Het KNMI heeft verspreid over Nederland verschillende seismische meetstations staan. Seismometers meten de grondbewegingen die veroorzaakt worden door een aardbeving. Deze instrumenten zijn erg gevoelig voor trillingen . Ze kunnen kleine plaatselijke aardbevingen meten en ook grote aardbevingen die ver weg hebben plaatsgevonden.
De metingen worden in een seismogram weergegeven (afbeelding 1). De magnitude of de kracht van een aardbeving wordt afgeleid uit een seismogram. De magnitudeschaal is logaritmisch. Dit betekent dat voor elke toename van de magnitude met een geheel getal dat de waargenomen amplitude in het seismogram tien keer groter is. Het afleiden van de magnitude uit een seismogram kan op verschillende manieren gedaan worden. Daarom zijn er verschillende magnitudeschalen.
De schaal van Richter is de bekendste magnitudeschaal. Deze schaal is genoemd naar Charles Richter (1900-1985), een seismoloog bij California Institute of Technology. Richter ontwikkelde in 1935 een methode om de sterkte van aardbevingen in de staat California binnen een straal van 600 km met een specifiek soort seismometer te bepalen. Hij gebruikte hiervoor de logaritme van de amplitude in een seismogram. Op deze amplitude worden correcties uitgevoerd voor de afstanden tussen seismometers en het epicentrum van de aardbeving.

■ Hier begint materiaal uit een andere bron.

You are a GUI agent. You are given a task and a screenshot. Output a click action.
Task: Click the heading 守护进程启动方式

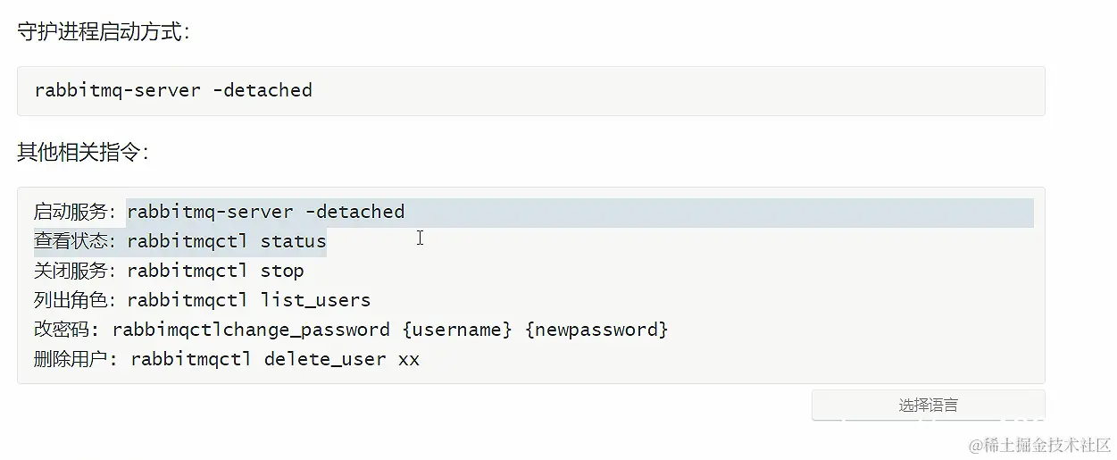[x=102, y=32]
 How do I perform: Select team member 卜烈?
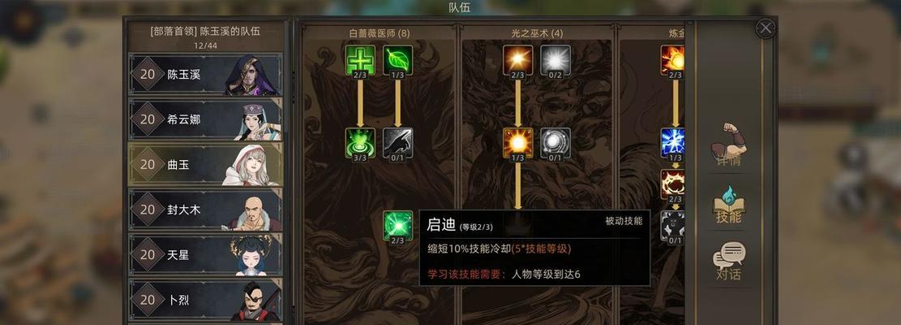206,300
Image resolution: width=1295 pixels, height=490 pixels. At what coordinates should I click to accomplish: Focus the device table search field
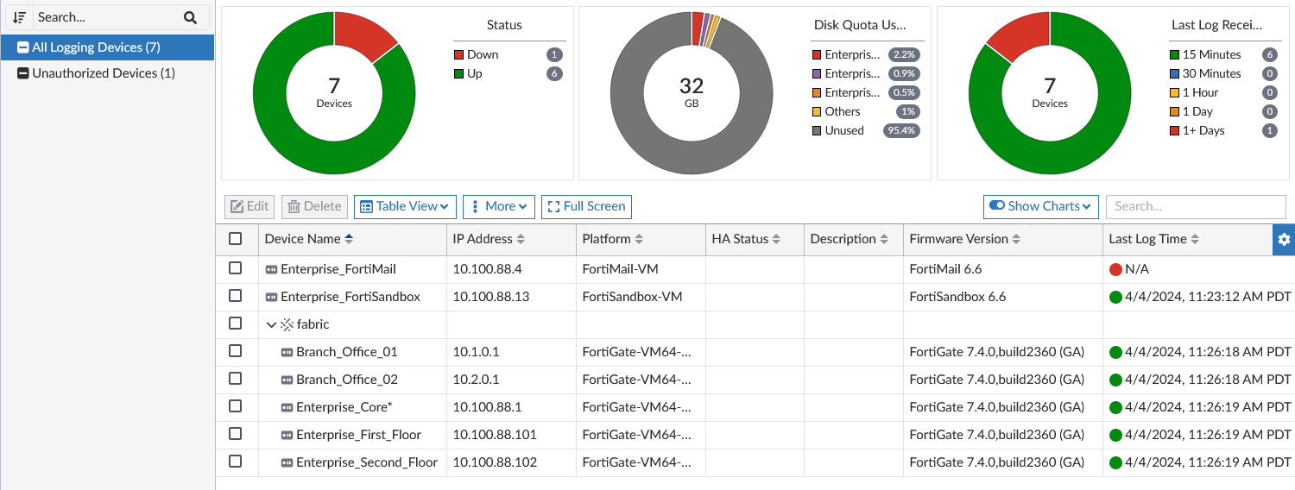[x=1195, y=206]
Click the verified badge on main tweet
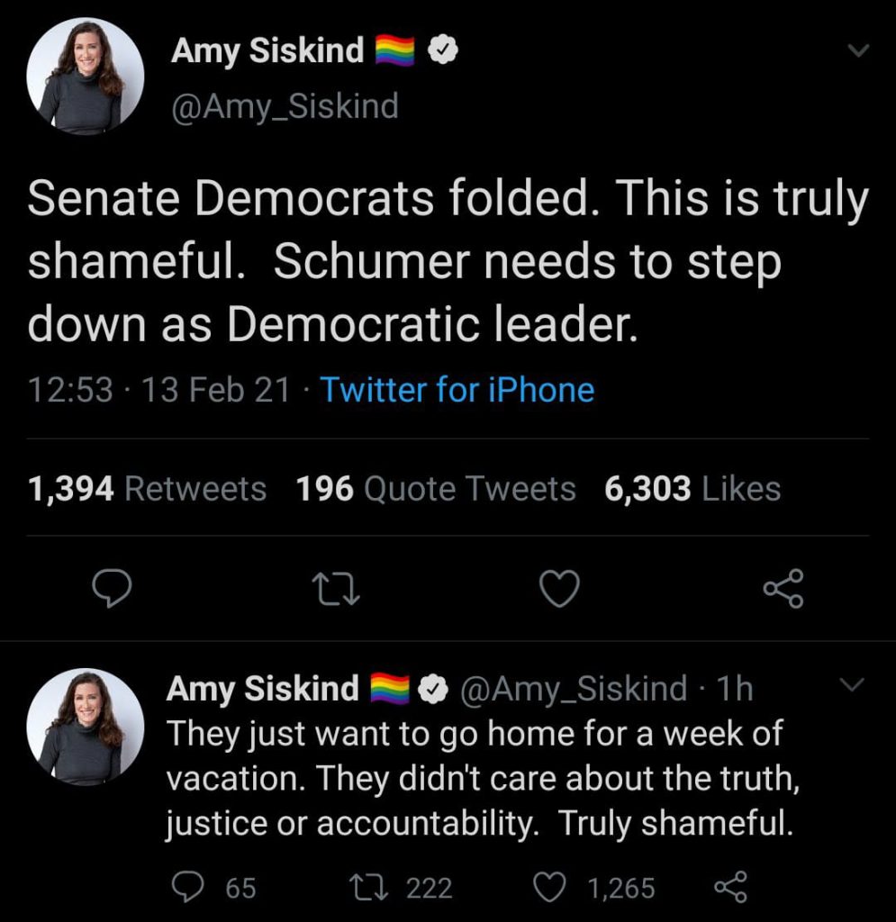896x922 pixels. 443,52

Een lokale magnitudeschaal is van toepassing in een bepaald gebied. De Richter schaal was ontworpen voor Californië, VS. In Nederland is de ondergrond en de diepte van de aardbevingen anders dan in Californië. KNMI heeft voor Nederland drie lokale magnitudeschalen ontworpen:
• Voor geïnduceerde aardbevingen, gekalibreerd met seismische boorgatstations in Noordoost-Nederland.

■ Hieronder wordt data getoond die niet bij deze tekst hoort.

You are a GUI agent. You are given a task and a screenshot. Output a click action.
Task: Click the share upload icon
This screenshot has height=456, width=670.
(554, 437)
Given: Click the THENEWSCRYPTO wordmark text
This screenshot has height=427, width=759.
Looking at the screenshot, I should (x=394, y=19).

• Voor tektonische aardbevingen in het zuiden van het land, gebruikmakend van breedbandstations aan het oppervlak.
• Voor de Nederlandse Cariben, gebruikmakend van de breedbandstations op de eilanden Saba en Sint Eustatius en nabij gelegen stations.
De lokale magnitude ML is snel na de aardbeving te bepalen, waardoor het KNMI de plaats en de sterkte van de aardbeving snel kan publiceren. Voor geïnduceerde aardbevingen met ML groter of gelijk aan 2,0 en voor natuurlijke aardbevingen met ML groter of gelijk aan 4,5 is dit snel informeren een wettelijke taak van het KNMI. De magnitude die opgenomen is in de KNMI-catalogus is daarom de lokale magnitude ML. Door de bewerking van het seismogram die nodig is om ML te bepalen ligt de ondergrens van de ML schaal op ongeveer 0,5. Een aardbeving met ML van 0,5 is zo klein dat deze niet door mensen gevoeld kan worden, maar wel op seismometers gemeten wordt.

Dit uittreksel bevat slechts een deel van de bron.